The Bright Side of COVID-19
By now we are all overly aware of the enigma that is COVID-19, or Coronavirus. Coronaviruses are a combination of viruses that affect animals, and through meat consumption can also affect humans. The COVID-19 pandemic has sparked global terror; toilet paper and hygiene products are scarce, racism has become an ignorant defence mechanism, and there is violence amongst citizens in supermarkets. This is not the right way to respond.
Before you start to panic, let’s look at some important statistics.
Things to Remember
- 80% of the first 425 deaths in mainland China were in people over the age of 60, and 75 per cent had some form of underlying disease. So, if you are young and healthy and have not been in contact with the virus, do not worry. This also means that taking extra precautions to ensure that we stay healthy is a good idea, even without the virus in circulation.
- The death rate is dependent on location and access to good health care. According to the WHO, the death rate in Wuhan (where the virus originated) is 2-4%, whilst in the rest of China and the world, it is approximately 0.7%. It is currently less dangerous than other diseases such as fellow coronaviruses, SARS and MERS.
- According to Chinese governmental data on the first 44,000 cases, 80% of cases are mild.
- Several companies have begun programs in search of treatments for the virus, some of which are currently already in trial.
- Over 79 000 people globally have recovered from Covid-19, one of these being Zhang Guangfen who is 103 years old!
- China have closed their last emergency hospital for the virus as a lack of building cases.
Lessons to be Learnt
- We are all connected. This pandemic exemplifies the universal connection and community that exists; one person gets sick, and the virus has suddenly spread globally. This is why it is important to understand the extent and effects that we as individuals can have on others, both negative and positive. Italy is practising positive unity during their lockdown.
- Our excessive economies damage our environment, and our communities’ health. The coronavirus is ironically doing favours for the environment. The water flowing through the canals of Venice is clear for the first time in years. There are finally blue skies in China. Animals are coming closer to our cities.
- Panic in a pandemic only exaggerates negativity rather than uniting in a peaceful way to deal with it as a whole. When individuals overbuy food, hand sanitiser, toilet paper, etc. it means that others cannot buy any. This imbalance will only spread viruses as it means that people without necessary sanitary products have an increased likelihood of catching and spreading germs. Panic also lowers your immune system and, ironically, increases your chances of becoming sick.
- The media often shares negativity and fear rather than positivity, so do not get sucked into the thrill of this ‘pandemic’.
- When dealing with a pandemic, we as an international community begin to respond immediately in all kinds of ways, but where is this kind of energy when it comes to other more pressing issues? Scientists and communities have been begging for action regarding climate change which will have longer-lasting consequences than the coronavirus, yet there has been a less significant reaction.
What You Can Do
- Practice healthy hygiene by covering your nose and mouth with a tissue (not your hands!) when coughing/sneezing, frequently washing your hands, phone and other commonly touched surfaces and carrying personal hand sanitiser.

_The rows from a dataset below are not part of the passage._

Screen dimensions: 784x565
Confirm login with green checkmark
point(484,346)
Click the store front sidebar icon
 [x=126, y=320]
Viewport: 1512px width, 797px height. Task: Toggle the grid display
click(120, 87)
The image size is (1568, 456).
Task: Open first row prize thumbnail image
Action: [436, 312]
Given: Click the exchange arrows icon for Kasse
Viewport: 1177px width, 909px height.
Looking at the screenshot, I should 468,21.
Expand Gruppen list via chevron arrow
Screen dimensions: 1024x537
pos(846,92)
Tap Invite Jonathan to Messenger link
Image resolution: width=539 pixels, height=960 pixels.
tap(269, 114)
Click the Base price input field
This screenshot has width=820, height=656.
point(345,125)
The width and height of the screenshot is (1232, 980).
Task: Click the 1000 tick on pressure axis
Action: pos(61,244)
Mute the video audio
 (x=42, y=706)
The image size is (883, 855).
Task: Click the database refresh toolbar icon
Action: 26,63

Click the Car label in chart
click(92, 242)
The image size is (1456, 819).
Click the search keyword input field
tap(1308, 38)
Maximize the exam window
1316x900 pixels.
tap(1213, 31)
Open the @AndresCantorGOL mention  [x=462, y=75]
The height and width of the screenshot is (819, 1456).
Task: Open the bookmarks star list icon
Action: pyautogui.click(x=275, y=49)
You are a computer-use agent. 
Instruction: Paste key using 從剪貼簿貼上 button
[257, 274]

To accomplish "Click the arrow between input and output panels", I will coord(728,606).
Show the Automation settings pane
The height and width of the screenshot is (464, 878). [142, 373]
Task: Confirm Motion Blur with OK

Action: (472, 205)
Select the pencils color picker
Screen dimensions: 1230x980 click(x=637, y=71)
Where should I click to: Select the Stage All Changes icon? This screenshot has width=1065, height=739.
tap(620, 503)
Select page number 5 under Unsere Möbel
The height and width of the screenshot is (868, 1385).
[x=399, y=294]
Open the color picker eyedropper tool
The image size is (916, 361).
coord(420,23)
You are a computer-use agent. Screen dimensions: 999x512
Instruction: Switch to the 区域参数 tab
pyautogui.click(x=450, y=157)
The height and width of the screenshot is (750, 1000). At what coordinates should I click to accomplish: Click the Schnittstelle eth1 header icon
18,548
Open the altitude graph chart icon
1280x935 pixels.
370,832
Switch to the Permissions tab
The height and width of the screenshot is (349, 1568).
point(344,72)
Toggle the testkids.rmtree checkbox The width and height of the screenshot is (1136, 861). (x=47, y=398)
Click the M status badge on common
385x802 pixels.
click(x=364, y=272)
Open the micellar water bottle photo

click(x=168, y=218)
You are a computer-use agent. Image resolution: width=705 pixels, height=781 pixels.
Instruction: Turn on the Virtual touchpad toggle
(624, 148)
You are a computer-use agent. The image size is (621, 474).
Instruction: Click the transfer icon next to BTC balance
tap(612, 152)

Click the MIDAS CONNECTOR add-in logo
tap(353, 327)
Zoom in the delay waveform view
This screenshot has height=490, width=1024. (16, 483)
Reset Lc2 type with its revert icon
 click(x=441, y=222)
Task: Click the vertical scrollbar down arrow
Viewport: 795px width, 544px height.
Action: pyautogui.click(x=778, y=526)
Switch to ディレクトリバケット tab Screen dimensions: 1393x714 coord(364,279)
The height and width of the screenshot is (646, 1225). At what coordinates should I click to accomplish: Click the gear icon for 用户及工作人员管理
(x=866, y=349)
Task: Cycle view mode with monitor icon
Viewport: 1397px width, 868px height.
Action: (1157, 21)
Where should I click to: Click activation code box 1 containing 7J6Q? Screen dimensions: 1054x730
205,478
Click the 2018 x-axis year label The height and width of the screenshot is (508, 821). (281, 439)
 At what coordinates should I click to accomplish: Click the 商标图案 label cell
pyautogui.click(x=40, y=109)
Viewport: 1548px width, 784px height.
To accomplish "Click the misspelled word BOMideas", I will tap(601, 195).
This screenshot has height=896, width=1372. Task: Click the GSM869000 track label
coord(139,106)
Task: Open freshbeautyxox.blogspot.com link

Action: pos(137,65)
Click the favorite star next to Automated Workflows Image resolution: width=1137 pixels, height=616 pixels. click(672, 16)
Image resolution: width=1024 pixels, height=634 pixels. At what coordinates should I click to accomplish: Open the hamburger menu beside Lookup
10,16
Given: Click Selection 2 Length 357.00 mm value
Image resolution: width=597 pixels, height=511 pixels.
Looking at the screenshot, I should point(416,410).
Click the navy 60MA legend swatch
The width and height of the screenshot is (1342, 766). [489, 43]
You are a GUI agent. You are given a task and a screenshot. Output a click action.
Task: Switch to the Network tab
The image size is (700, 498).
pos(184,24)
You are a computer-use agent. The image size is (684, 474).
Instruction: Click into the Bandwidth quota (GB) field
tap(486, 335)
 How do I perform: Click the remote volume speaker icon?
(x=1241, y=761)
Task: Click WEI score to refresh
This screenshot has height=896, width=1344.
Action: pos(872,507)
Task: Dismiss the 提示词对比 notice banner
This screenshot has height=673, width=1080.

- Boost your immune system. There are simple ways to do this, try apple cider vinegar and garlic as natural antioxidants. Exercise, meditate and try other ways to naturally enhance your immunity.
- Avoid touching surfaces in public spaces. This is something the majority of us are doing unconsciously all the time!
- Listen to your body. If you experience true symptoms of the virus, there is no harm in getting checked. If you need to self-quarantine, there are plenty of useful tips circulating at the moment. Do not be afraid to ask your community for help. This is a time of unity, not fear and avoidance of each other.
- Help your community. Stay inside. If you have more than you need, share it. If you have less than you need, ask for it. Do not fear each other; do not be racist; do not be derogatory. These recent reactions only further escalate the pandemic.
- Do not buy into the panic – it will not help. Be responsible, be smart and be safe.